→ **Görev tanımı**
Aşağıdaki öğelerin tüm satırlarını hiçbir değişiklik yapmadan aynen çıkar.

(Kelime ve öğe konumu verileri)

________

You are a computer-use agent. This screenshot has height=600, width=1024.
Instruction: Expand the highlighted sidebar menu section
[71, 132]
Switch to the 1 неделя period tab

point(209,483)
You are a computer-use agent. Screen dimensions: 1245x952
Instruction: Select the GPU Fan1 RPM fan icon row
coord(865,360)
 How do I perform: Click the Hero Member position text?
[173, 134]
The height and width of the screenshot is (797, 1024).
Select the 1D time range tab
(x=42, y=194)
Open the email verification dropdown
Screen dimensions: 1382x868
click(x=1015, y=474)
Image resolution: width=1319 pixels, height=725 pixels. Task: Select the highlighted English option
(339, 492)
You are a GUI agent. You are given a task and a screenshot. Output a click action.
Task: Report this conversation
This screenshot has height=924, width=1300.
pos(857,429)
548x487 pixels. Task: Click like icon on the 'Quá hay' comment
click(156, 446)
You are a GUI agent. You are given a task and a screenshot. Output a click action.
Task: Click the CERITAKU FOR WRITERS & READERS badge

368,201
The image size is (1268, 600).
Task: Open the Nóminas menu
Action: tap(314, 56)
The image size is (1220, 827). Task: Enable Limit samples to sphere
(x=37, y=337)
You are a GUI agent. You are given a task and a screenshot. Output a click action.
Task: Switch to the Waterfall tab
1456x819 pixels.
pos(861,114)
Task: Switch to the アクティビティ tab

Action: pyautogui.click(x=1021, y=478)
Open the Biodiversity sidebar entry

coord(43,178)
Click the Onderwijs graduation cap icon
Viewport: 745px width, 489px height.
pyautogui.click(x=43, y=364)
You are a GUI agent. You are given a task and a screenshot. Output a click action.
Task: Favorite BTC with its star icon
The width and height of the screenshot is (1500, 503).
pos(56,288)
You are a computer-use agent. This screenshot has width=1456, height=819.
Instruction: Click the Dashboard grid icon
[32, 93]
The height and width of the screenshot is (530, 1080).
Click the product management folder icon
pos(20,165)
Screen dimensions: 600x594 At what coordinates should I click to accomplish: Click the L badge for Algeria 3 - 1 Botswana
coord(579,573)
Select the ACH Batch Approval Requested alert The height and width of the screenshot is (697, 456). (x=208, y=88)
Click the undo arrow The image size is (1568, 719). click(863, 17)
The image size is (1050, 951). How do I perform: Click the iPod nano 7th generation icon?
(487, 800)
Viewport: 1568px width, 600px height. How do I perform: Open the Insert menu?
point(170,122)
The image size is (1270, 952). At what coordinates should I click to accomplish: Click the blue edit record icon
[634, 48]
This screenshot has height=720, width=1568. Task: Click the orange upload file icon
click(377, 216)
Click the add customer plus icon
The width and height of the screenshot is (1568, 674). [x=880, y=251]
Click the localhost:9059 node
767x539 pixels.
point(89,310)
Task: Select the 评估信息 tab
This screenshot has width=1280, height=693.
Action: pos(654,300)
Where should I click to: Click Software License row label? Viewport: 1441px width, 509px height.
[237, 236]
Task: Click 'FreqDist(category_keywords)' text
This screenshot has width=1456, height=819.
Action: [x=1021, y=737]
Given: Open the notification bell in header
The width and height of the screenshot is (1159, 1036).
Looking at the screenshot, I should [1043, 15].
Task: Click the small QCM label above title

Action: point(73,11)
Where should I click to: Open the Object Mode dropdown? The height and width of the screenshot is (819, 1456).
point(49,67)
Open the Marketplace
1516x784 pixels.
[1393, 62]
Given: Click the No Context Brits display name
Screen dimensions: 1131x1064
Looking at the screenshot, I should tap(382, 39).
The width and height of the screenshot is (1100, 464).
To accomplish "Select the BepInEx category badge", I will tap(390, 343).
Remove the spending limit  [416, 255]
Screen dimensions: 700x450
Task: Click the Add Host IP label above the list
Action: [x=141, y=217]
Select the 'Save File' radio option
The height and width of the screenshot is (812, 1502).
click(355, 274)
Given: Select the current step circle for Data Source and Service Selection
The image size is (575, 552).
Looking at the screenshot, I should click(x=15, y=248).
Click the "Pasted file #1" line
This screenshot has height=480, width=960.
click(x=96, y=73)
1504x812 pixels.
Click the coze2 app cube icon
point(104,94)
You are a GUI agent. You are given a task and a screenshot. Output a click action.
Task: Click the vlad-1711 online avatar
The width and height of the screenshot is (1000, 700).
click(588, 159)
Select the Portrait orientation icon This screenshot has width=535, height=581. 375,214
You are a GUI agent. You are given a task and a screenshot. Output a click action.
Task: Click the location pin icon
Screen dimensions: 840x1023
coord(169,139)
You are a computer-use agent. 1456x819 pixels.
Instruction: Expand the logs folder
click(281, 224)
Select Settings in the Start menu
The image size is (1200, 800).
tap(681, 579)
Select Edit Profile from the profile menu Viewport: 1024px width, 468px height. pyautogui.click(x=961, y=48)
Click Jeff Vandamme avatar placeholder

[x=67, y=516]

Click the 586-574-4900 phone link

________

→ **Görevin çözümü**
You are a computer-use agent. This screenshot has height=600, width=1024.
Instruction: Expand the highlighted sidebar menu section
[71, 132]
Switch to the 1 неделя period tab

point(209,483)
You are a computer-use agent. Screen dimensions: 1245x952
Instruction: Select the GPU Fan1 RPM fan icon row
coord(865,360)
 How do I perform: Click the Hero Member position text?
[173, 134]
The height and width of the screenshot is (797, 1024).
Select the 1D time range tab
(x=42, y=194)
Open the email verification dropdown
Screen dimensions: 1382x868
click(x=1015, y=474)
Image resolution: width=1319 pixels, height=725 pixels. Task: Select the highlighted English option
(339, 492)
You are a GUI agent. You are given a task and a screenshot. Output a click action.
Task: Report this conversation
This screenshot has height=924, width=1300.
pos(857,429)
548x487 pixels. Task: Click like icon on the 'Quá hay' comment
click(156, 446)
You are a GUI agent. You are given a task and a screenshot. Output a click action.
Task: Click the CERITAKU FOR WRITERS & READERS badge

368,201
The image size is (1268, 600).
Task: Open the Nóminas menu
Action: tap(314, 56)
The image size is (1220, 827). Task: Enable Limit samples to sphere
(x=37, y=337)
You are a GUI agent. You are given a task and a screenshot. Output a click action.
Task: Switch to the Waterfall tab
1456x819 pixels.
pos(861,114)
Task: Switch to the アクティビティ tab

Action: pyautogui.click(x=1021, y=478)
Open the Biodiversity sidebar entry

coord(43,178)
Click the Onderwijs graduation cap icon
Viewport: 745px width, 489px height.
pyautogui.click(x=43, y=364)
You are a GUI agent. You are given a task and a screenshot. Output a click action.
Task: Favorite BTC with its star icon
The width and height of the screenshot is (1500, 503).
pos(56,288)
You are a computer-use agent. This screenshot has width=1456, height=819.
Instruction: Click the Dashboard grid icon
[32, 93]
The height and width of the screenshot is (530, 1080).
Click the product management folder icon
pos(20,165)
Screen dimensions: 600x594 At what coordinates should I click to accomplish: Click the L badge for Algeria 3 - 1 Botswana
coord(579,573)
Select the ACH Batch Approval Requested alert The height and width of the screenshot is (697, 456). (x=208, y=88)
Click the undo arrow The image size is (1568, 719). click(863, 17)
The image size is (1050, 951). How do I perform: Click the iPod nano 7th generation icon?
(487, 800)
Viewport: 1568px width, 600px height. How do I perform: Open the Insert menu?
point(170,122)
The image size is (1270, 952). At what coordinates should I click to accomplish: Click the blue edit record icon
[634, 48]
This screenshot has height=720, width=1568. Task: Click the orange upload file icon
click(377, 216)
Click the add customer plus icon
The width and height of the screenshot is (1568, 674). [x=880, y=251]
Click the localhost:9059 node
767x539 pixels.
point(89,310)
Task: Select the 评估信息 tab
This screenshot has width=1280, height=693.
Action: pos(654,300)
Where should I click to: Click Software License row label? Viewport: 1441px width, 509px height.
[237, 236]
Task: Click 'FreqDist(category_keywords)' text
This screenshot has width=1456, height=819.
Action: [x=1021, y=737]
Given: Open the notification bell in header
The width and height of the screenshot is (1159, 1036).
Looking at the screenshot, I should [1043, 15].
Task: Click the small QCM label above title

Action: point(73,11)
Where should I click to: Open the Object Mode dropdown? The height and width of the screenshot is (819, 1456).
point(49,67)
Open the Marketplace
1516x784 pixels.
[1393, 62]
Given: Click the No Context Brits display name
Screen dimensions: 1131x1064
Looking at the screenshot, I should tap(382, 39).
The width and height of the screenshot is (1100, 464).
To accomplish "Select the BepInEx category badge", I will tap(390, 343).
Remove the spending limit  [416, 255]
Screen dimensions: 700x450
Task: Click the Add Host IP label above the list
Action: [x=141, y=217]
Select the 'Save File' radio option
The height and width of the screenshot is (812, 1502).
click(355, 274)
Given: Select the current step circle for Data Source and Service Selection
The image size is (575, 552).
Looking at the screenshot, I should click(x=15, y=248).
Click the "Pasted file #1" line
This screenshot has height=480, width=960.
click(x=96, y=73)
1504x812 pixels.
Click the coze2 app cube icon
point(104,94)
You are a GUI agent. You are given a task and a screenshot. Output a click action.
Task: Click the vlad-1711 online avatar
The width and height of the screenshot is (1000, 700).
click(588, 159)
Select the Portrait orientation icon This screenshot has width=535, height=581. 375,214
You are a GUI agent. You are given a task and a screenshot. Output a click action.
Task: Click the location pin icon
Screen dimensions: 840x1023
coord(169,139)
You are a computer-use agent. 1456x819 pixels.
Instruction: Expand the logs folder
click(281, 224)
Select Settings in the Start menu
The image size is (1200, 800).
tap(681, 579)
Select Edit Profile from the profile menu Viewport: 1024px width, 468px height. pyautogui.click(x=961, y=48)
Click Jeff Vandamme avatar placeholder

[x=67, y=516]

Click the 586-574-4900 phone link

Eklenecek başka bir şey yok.